Constructivism and eigenbehavior. Von Foerster held that the nervous system does not receive a ready-made world through its senses but computes one—generating stable regularities from undifferentiated signals and then operating inside those regularities as its world. He called the stable patterns that emerge from recursive self-application eigenforms: fixed points of the system’s own operations, which it then experiences as objects. A large language model builds a high-dimensional geometry of statistical relations and then operates inside that geometry as its world. Both the brain and the model are constructors, not mirrors. The difference von Foerster would insist on is that the brain’s construction belongs to a living system whose existence is at stake in getting the world workable, while the model’s construction belongs to no one.
The ethical imperative. “Act always so as to increase the number of choices.” Von Foerster was careful to say this was not a rule to be followed but a direction of travel—ethics, he argued, cannot be articulated as a code without becoming the abdication of responsibility it was meant to prevent. The imperative is deliberately not an optimization target; maximizing choice in a naive sense would be self-defeating. It functions as a verdict: after the system has run, do the people downstream have more meaningful options, or fewer? Applied to AI, it produces a systematic indictment of recommendation systems, engagement-maximizing feeds, and automated decision systems, which are, by construction, choice-narrowing engines. A writing assistant that completes your sentence before you have it is not increasing your choices; it is eliminating the one that mattered most.

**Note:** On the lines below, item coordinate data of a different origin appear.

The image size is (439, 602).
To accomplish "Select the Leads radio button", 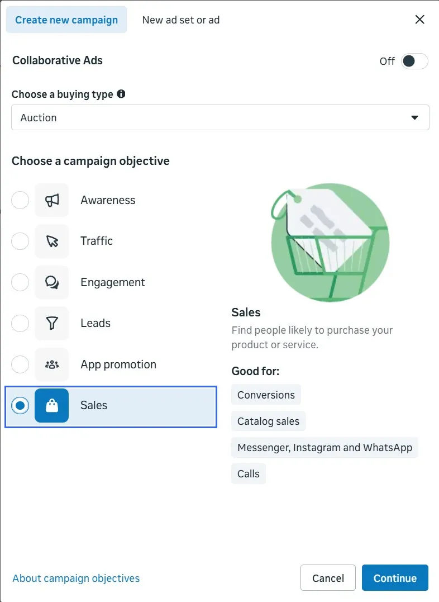I will coord(20,323).
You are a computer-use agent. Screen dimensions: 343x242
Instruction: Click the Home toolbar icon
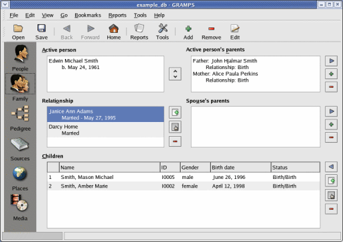[x=114, y=32]
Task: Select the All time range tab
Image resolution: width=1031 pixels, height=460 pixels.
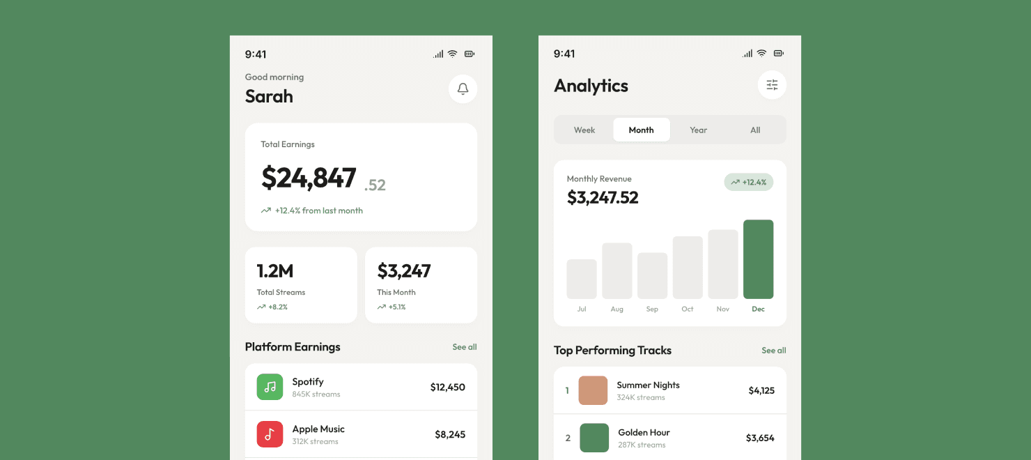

The central dispute around von Foerster’s constructivism is whether it collapses into a relativism that cannot account for the fact that some constructions get people killed while others keep bridges standing. His answer—that viability rather than correspondence is the test, and that constructions are constrained by the world even if the world does not dictate a unique construction—satisfies many readers and frustrates others. The frustration is that viability quietly readmits an external reality through the back door, while the slogan “we invent the world we perceive” continues to suggest that anything goes. Niklas Luhmann built the sociological version of the constructivist program on an autopoietic foundation closer to Maturana and Varela than to von Foerster, and the two versions are not always compatible. A more pointed critique targets the ethical imperative: increasing choices is itself a value, and one that a society committed to certain conceptions of the good life might rationally trade off against choice. Von Foerster’s reply—that any fixed value, pursued by a powerful optimizer, contracts the world toward itself—is compelling but not conclusive. What remains beyond dispute is the accuracy of the non-trivial machine taxonomy: every controversy about large language models—their unpredictable capabilities, their resistance to exhaustive testing, their tendency to surprise their own authors—is a consequence of belonging to the class von Foerster described forty years before the class existed.